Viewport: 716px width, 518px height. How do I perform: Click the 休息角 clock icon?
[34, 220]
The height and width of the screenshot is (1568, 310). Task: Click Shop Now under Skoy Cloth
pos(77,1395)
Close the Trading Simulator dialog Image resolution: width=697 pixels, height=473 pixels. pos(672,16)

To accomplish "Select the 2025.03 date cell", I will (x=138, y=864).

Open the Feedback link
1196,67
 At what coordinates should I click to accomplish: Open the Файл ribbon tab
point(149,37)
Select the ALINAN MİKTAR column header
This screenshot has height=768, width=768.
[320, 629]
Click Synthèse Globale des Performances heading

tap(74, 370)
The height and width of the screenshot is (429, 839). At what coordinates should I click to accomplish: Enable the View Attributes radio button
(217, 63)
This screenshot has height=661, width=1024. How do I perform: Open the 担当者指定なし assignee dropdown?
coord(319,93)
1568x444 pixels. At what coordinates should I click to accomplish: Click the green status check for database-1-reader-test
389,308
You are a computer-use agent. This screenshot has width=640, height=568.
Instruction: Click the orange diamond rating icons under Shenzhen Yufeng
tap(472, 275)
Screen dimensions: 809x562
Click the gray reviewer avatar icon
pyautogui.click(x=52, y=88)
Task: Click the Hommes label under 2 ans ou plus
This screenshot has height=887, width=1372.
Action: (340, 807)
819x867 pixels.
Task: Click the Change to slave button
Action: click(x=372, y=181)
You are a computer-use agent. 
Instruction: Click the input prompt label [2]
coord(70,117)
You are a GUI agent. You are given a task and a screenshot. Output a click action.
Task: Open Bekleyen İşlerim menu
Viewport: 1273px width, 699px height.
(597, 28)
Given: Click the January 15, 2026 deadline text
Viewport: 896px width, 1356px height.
..............................
__What the exercise asks__
Restate all of the material exactly.

__Answer box__
Viewport: 716px width, 518px height. How do I perform: Click the 休息角 clock icon?
[34, 220]
The height and width of the screenshot is (1568, 310). Task: Click Shop Now under Skoy Cloth
pos(77,1395)
Close the Trading Simulator dialog Image resolution: width=697 pixels, height=473 pixels. pos(672,16)

To accomplish "Select the 2025.03 date cell", I will (x=138, y=864).

Open the Feedback link
1196,67
 At what coordinates should I click to accomplish: Open the Файл ribbon tab
point(149,37)
Select the ALINAN MİKTAR column header
This screenshot has height=768, width=768.
[320, 629]
Click Synthèse Globale des Performances heading

tap(74, 370)
The height and width of the screenshot is (429, 839). At what coordinates should I click to accomplish: Enable the View Attributes radio button
(217, 63)
This screenshot has height=661, width=1024. How do I perform: Open the 担当者指定なし assignee dropdown?
coord(319,93)
1568x444 pixels. At what coordinates should I click to accomplish: Click the green status check for database-1-reader-test
389,308
You are a computer-use agent. This screenshot has width=640, height=568.
Instruction: Click the orange diamond rating icons under Shenzhen Yufeng
tap(472, 275)
Screen dimensions: 809x562
Click the gray reviewer avatar icon
pyautogui.click(x=52, y=88)
Task: Click the Hommes label under 2 ans ou plus
This screenshot has height=887, width=1372.
Action: (340, 807)
819x867 pixels.
Task: Click the Change to slave button
Action: click(x=372, y=181)
You are a computer-use agent. 
Instruction: Click the input prompt label [2]
coord(70,117)
You are a GUI agent. You are given a task and a screenshot. Output a click action.
Task: Open Bekleyen İşlerim menu
Viewport: 1273px width, 699px height.
(597, 28)
Given: Click the January 15, 2026 deadline text
Viewport: 896px width, 1356px height.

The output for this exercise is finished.